半導体用語集
クラスタイオンビーム法
英語表記:cluster ion beam method
数10個以上の原子が結合したクラスタをイオン化し,加速することでクラスタイオンビームを発生し,薄膜堆積やエッチングに利用する技術をクラスタイオンビーム法と呼ぶ。クラスタ粒子を発生させるには,圧力をかけたノズルからガスを噴出させ断熱膨張により凝縮現象を引き起こす。この時,使用するガスの種類,圧力,ノズル形状などによってクラスタサイズの分布や結合状態は変化し,そのサイズはあらかじめ,実験的に調べておく必要がある。金属などの材料のクラスタ粒子形成では,密閉型のるつぼにより加熱,蒸発させ,内部圧力を上げた状態でノズルから断熱膨張させることもできるが,ヘリウムなどの不活性ガスと蒸発した金属原子を混合させ,断熱膨張させる場合もある。また,固体材料を気化する手法として,イオンビームスパッタリングやパルスレーザ照射による蒸発を利用する例もあり,これら気化した原子と不活性ガスとの混合により断熱膨張させる場合も報告されている。これらの断熱膨張によりクラスタ化した粒子はスキマーなどにより方向性を制御した後,電子ビーム照射によりイオン化し,必要とあればクラスタサイズを質量選別した後,必要なエネルギーに加速される。

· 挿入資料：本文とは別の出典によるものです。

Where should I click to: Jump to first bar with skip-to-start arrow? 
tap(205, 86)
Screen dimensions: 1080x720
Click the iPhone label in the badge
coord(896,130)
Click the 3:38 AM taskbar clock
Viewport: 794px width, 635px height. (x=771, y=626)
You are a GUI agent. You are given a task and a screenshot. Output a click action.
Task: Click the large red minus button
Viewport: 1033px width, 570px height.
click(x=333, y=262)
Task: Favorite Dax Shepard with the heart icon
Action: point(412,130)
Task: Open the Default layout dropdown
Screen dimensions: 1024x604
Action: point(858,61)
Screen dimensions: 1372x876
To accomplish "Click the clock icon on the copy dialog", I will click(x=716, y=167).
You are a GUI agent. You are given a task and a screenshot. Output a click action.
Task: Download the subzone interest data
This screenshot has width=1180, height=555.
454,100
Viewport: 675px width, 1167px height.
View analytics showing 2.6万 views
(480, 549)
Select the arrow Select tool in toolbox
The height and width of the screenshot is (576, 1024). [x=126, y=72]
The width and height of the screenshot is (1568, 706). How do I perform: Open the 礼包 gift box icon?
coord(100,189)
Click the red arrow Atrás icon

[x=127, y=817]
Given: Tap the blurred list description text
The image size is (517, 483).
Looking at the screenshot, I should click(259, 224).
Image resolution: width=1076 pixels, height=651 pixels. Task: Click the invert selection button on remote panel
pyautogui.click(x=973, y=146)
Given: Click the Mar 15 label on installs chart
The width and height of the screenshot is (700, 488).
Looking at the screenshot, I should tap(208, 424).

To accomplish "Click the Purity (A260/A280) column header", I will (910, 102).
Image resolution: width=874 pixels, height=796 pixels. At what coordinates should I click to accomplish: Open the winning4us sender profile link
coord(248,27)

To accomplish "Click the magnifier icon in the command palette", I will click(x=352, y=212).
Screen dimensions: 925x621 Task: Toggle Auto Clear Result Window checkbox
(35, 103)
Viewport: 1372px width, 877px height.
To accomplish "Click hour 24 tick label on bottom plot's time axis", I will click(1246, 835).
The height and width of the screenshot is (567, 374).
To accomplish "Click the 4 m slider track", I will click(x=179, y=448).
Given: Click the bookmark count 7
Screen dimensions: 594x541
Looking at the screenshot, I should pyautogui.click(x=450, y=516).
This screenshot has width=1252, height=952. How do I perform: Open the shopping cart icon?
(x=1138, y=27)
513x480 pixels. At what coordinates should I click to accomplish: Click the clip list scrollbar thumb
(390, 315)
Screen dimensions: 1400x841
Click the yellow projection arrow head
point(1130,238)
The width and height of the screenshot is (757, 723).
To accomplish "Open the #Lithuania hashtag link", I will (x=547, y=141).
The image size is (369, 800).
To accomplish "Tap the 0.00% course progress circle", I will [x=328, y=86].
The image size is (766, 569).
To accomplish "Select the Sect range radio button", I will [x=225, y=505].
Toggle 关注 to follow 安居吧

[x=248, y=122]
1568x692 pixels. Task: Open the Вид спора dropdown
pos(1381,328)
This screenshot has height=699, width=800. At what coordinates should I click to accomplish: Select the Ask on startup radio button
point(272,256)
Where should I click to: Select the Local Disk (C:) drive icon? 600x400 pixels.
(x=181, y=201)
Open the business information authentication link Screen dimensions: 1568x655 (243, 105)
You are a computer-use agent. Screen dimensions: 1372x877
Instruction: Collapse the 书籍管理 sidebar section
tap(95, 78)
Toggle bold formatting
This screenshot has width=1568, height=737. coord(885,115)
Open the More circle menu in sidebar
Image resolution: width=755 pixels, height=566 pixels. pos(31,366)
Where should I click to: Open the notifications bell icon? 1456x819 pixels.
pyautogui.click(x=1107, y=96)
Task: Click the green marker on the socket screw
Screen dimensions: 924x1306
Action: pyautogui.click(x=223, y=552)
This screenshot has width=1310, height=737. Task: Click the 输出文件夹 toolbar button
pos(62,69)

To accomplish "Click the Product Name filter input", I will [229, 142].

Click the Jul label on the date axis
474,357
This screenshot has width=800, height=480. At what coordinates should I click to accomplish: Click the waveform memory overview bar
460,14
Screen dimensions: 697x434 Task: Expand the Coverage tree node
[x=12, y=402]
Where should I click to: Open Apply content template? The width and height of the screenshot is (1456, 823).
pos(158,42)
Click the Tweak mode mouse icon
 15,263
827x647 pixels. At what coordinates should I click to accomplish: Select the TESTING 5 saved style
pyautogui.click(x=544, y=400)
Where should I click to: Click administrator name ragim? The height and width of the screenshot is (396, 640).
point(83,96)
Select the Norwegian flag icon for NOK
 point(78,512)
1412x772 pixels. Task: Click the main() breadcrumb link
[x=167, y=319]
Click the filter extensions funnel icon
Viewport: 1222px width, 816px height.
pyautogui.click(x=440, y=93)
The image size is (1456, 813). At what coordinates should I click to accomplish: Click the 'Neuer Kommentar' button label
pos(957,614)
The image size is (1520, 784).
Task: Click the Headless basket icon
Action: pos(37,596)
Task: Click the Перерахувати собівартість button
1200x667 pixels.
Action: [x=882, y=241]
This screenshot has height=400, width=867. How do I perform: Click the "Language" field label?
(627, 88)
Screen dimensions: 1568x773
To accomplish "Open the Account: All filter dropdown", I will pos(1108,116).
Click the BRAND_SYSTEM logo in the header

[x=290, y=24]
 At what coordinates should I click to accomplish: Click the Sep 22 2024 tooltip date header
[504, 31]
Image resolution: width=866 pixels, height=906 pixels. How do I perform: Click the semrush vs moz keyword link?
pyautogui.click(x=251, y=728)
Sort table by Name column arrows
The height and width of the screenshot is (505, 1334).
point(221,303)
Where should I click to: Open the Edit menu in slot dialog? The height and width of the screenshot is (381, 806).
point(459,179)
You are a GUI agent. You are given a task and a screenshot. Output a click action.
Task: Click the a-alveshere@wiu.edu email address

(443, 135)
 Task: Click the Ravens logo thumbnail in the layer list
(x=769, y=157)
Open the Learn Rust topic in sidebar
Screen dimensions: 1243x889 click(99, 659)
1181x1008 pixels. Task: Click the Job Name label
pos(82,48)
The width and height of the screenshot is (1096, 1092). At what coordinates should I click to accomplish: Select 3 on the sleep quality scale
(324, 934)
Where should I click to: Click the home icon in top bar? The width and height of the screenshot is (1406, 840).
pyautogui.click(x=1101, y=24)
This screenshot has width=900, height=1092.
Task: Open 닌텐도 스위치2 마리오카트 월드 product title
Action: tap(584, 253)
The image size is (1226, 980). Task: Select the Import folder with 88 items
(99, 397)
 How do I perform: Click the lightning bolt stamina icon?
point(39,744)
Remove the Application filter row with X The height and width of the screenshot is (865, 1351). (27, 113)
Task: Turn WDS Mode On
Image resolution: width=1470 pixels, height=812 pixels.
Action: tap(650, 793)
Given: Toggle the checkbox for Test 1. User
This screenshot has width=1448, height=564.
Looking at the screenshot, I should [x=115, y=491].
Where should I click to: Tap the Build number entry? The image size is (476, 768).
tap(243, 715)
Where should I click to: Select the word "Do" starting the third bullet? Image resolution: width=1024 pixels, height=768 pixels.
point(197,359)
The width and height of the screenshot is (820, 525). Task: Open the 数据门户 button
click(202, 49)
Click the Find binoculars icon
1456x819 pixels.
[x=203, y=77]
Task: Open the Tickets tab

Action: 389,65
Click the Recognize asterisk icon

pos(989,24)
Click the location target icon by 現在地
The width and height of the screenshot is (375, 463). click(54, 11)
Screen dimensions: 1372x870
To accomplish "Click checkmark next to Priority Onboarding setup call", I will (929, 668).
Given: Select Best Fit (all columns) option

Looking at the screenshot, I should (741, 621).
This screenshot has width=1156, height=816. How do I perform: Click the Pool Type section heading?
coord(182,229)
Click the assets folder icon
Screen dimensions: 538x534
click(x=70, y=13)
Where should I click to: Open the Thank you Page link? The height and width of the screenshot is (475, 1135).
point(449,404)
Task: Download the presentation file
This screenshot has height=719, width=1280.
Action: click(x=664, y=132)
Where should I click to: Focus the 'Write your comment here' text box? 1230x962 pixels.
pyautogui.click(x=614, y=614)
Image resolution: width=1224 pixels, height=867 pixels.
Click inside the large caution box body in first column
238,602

イオンビームの運動エネルギーが原子当たり100eV程度以上になると,試料表層の欠陥形成やスパッタリングが顕著になるため,薄膜堆積への応用においては,低エネルギーのイオンビームを発生する必要がある。しかしながら,原子当たりの電荷が1以上では,工業的に利用できる堆積速度をえるには莫大なイオン電流を形成しなければならず実用的ではない。クラスタイオンビームでは,数100から数万の原子集団は一荷に帯電しているため,原子当たりの運動エネルギーを数10eV程度に容易に制御でき,原子流としても十分な堆積速度に対応する値がえられる。また,堆積される薄膜の一般的な特性としては,基板への密着力が強く,表面の平坦性も高いなどの特徴を有している。具体的なクラスタイオンビーム法の適用例としては,X線反射ミラー用の金薄膜の堆積に使用し,従来よりも10%以上の高い反射率がえられたとの報告がある。多元クラスタイオンビーム源と,酸素雰囲気中での反応性クラスタイオンビーム法により高温超伝導薄膜作成に適用した例,フラーレンの結晶薄膜作成例,デカボランのクラスタイオン注入によりSi MOS FETでの浅い接合形成に利用した例など,多岐にわたる研究が報告されている。一方,Arなどの不活性ガスを用いたクラスタイオンビームによりダイヤモンド薄膜のエッチング応用も検討されている。この場合,エッチング後の表面へ平坦性の改善が顕著にみられ,この理由として,基板に衝突したクラスタイオンが崩壊,散乱する過程で,周辺凸部を選択的にスパッタエッチングするものと解釈されている。